GIVEN DATA:
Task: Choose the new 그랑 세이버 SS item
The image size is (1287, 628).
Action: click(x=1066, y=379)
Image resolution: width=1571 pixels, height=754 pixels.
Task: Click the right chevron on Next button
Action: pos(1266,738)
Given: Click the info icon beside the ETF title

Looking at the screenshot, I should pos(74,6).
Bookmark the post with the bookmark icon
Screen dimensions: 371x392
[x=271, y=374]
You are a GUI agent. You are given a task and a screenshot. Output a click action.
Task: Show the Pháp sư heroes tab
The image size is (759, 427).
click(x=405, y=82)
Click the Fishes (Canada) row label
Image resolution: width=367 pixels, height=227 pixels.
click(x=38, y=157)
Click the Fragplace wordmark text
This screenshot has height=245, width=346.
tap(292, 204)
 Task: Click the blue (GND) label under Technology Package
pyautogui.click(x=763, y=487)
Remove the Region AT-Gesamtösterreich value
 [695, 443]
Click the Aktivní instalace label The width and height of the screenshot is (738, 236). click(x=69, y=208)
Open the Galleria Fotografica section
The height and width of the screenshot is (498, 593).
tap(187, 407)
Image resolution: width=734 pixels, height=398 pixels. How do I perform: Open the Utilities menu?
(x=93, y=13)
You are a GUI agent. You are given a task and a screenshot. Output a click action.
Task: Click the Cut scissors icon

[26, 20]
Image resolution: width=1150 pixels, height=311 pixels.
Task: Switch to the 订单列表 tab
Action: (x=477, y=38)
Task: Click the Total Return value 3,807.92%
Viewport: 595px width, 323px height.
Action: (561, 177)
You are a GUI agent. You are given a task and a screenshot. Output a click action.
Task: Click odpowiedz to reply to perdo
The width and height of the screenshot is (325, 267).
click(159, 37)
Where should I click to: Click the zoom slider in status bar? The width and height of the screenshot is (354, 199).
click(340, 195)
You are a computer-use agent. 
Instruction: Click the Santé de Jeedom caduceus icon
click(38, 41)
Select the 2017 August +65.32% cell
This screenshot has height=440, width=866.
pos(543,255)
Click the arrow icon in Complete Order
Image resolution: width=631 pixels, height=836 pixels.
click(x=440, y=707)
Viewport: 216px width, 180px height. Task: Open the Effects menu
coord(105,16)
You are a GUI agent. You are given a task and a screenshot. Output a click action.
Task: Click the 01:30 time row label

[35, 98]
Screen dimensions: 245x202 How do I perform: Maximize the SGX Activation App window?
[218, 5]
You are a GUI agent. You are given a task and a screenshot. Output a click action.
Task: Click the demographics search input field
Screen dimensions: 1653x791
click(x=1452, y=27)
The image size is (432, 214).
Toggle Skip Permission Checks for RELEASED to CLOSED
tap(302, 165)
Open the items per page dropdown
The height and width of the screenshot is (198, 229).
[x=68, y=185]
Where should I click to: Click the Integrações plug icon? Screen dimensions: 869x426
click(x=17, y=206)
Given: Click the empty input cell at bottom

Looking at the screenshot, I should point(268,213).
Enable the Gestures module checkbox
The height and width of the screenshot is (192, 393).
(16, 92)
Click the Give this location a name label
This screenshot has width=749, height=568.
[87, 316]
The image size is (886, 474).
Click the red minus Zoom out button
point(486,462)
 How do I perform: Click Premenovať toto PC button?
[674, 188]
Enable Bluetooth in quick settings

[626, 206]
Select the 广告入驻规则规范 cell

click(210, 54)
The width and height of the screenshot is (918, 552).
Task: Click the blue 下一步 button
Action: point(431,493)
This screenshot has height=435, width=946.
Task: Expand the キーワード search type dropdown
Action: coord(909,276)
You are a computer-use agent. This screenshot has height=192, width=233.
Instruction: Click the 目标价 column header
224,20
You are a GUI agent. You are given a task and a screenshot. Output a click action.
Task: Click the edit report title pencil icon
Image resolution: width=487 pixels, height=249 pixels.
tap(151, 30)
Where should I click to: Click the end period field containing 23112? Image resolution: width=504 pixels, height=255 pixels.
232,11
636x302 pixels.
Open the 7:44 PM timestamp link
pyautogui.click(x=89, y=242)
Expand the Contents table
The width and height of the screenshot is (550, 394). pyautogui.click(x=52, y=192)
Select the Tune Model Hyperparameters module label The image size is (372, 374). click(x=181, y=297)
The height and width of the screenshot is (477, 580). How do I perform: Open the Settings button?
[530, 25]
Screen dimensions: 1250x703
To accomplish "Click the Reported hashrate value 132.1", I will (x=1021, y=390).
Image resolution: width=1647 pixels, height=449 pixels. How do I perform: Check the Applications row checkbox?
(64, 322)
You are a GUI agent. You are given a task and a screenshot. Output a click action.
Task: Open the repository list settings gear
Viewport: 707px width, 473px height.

YOUR TASK:
From the entries above, return exactly the line containing "Select the 广告入驻规则规范 cell", the line containing "Screen dimensions: 1250x703", and all lines between, and nothing else.

ANSWER SECTION:
Select the 广告入驻规则规范 cell

click(210, 54)
The width and height of the screenshot is (918, 552).
Task: Click the blue 下一步 button
Action: point(431,493)
This screenshot has height=435, width=946.
Task: Expand the キーワード search type dropdown
Action: coord(909,276)
You are a computer-use agent. This screenshot has height=192, width=233.
Instruction: Click the 目标价 column header
224,20
You are a GUI agent. You are given a task and a screenshot. Output a click action.
Task: Click the edit report title pencil icon
Image resolution: width=487 pixels, height=249 pixels.
tap(151, 30)
Where should I click to: Click the end period field containing 23112? Image resolution: width=504 pixels, height=255 pixels.
232,11
636x302 pixels.
Open the 7:44 PM timestamp link
pyautogui.click(x=89, y=242)
Expand the Contents table
The width and height of the screenshot is (550, 394). pyautogui.click(x=52, y=192)
Select the Tune Model Hyperparameters module label The image size is (372, 374). click(x=181, y=297)
The height and width of the screenshot is (477, 580). How do I perform: Open the Settings button?
[530, 25]
Screen dimensions: 1250x703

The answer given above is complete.